CPEC key to developing western China and consolidating regional security

CPEC key to developing western China and consolidating regional security
CPEC key to developing western China and consolidating regional security

The leaders of China and Pakistan reached an agreement in 2013 to jointly promote the construction of China-Pakistan Economic Corridor (CPEC), which is a landmark in the history of bilateral relations. With the implementation of the CPEC project in the last five years, the traditional political and strategic relations between the two countries have transformed into a continuously deepening pragmatic partnership with an economic win-win strategy. The construction of CPEC is of strategic and economic significance to both China and Pakistan as well as South Asia.

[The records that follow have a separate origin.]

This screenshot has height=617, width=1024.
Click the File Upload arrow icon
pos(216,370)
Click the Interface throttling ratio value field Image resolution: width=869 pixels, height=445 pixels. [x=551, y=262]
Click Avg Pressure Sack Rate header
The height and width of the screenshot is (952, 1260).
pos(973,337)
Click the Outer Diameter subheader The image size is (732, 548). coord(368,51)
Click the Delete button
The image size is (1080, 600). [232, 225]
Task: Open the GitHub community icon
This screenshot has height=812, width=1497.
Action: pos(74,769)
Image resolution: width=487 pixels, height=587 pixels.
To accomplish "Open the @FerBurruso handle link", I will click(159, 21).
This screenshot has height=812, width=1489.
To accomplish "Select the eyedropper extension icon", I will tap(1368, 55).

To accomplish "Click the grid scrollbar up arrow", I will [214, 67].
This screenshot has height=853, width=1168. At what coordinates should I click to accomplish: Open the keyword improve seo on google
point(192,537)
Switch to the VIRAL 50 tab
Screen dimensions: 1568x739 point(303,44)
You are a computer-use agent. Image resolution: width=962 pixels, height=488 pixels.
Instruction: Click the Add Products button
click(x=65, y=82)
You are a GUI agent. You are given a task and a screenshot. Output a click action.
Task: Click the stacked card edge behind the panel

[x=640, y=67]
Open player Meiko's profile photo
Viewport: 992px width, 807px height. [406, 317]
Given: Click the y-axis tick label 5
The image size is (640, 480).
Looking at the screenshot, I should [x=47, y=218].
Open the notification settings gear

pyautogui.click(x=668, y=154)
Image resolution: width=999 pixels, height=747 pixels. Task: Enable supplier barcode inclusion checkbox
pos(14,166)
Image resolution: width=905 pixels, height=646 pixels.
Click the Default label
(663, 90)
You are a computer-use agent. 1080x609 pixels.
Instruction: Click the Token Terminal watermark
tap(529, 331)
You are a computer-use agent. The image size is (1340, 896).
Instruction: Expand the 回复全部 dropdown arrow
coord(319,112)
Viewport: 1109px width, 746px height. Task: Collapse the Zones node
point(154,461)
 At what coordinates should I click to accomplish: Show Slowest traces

It is universally acknowledged that security is the core of national interest, as the political, economic and cultural interests of a country can barely be safeguarded if its national survival is under threat. Currently, China, Pakistan, India and many other countries are all confronted with the threat of the “three forces” of extremism, separatism and terrorism.

According to statistics, a significant number of terrorists in China have infiltrated from abroad. On the other hand, some local Chinese citizens, deceived and brainwashed by extreme religious ideas, embraced extremism, joined terrorist organizations and came back to China to launch terror attacks.

To crack down on the “three forces,” international cooperation is of prime significance, especially coordination among countries in South and West Asia and Central Asia, which serve as the main gateways for infiltration and escape of Chinese terrorists. From this point of view, the joint efforts made by China and Pakistan in combating terrorism and the “three forces” are not only conducive to maintaining the common security of the two countries, but also beneficial for the stability of Central and South Asia.

The “three forces” are bred by a combination of many factors, among which underdevelopment of specific areas is the most important. China has always held that one of the necessary conditions to fundamentally remove the breeding ground for terrorism is to vigorously promote the coordinated development of regional economy and society.

In 1999, the Central Committee of the Communist Party of China formally proposed the Western Development strategy. During the past 20 years, the central and western provinces have made remarkable progress, but the speed and quality of development still cannot match that of the coastal provinces or cities in southeastern China. The urban development index and income level of residents in provinces and regions including Xinjiang, Tibet, Qinghai, Gansu, Inner Mongolia, Guizhou, etc, are far lower than those in the coastal provinces. The reasons for the gap are varied, but the absence of ports in inland cities is undoubtedly a major disadvantage.

Considering that sea transportation is comparatively cheap and safe, China must attach great importance to the construction of the south route of the Silk Road, that is, to connect the CPEC with the Silk Road Economic Belt, and to make supporting the economic and social development of Pakistan as the top priority of the Silk Road strategy.

There are pros and cons to the development gap between eastern and western China. On the one hand, it poses a serious challenge to the government’s efforts to support the development of Xinjiang and Tibet and to eliminate poverty. On the other, it sustains China’s demographic dividend and provides a historical opportunity for the “second reform and opening up.” The vast central and western regions have got their advantages in terms of labor cost, land supply and natural resources. Therefore, on the basis of access to the Indian Ocean and China-Pakistan Railway, the Kashgar special economic zone, and other western towns are expected to become “inland ports” connecting the oceans, thus re-creating the Shenzhen miracle and becoming the engine of China’s second great opening up and development.

Xinjiang and Tibet are China’s inherent territories over which the government has full sovereignty. Therefore, as long as western China gets access to Indian Ocean, it will likely take advantage of the surplus capital to support those areas where funds are needed for development. The economic development of Tibet and Xinjiang is bound to greatly increase local employment rates, thereby reducing crime, promoting social progress, transforming social traditions, and ultimately forming a virtuous circle of social transformation and economic development.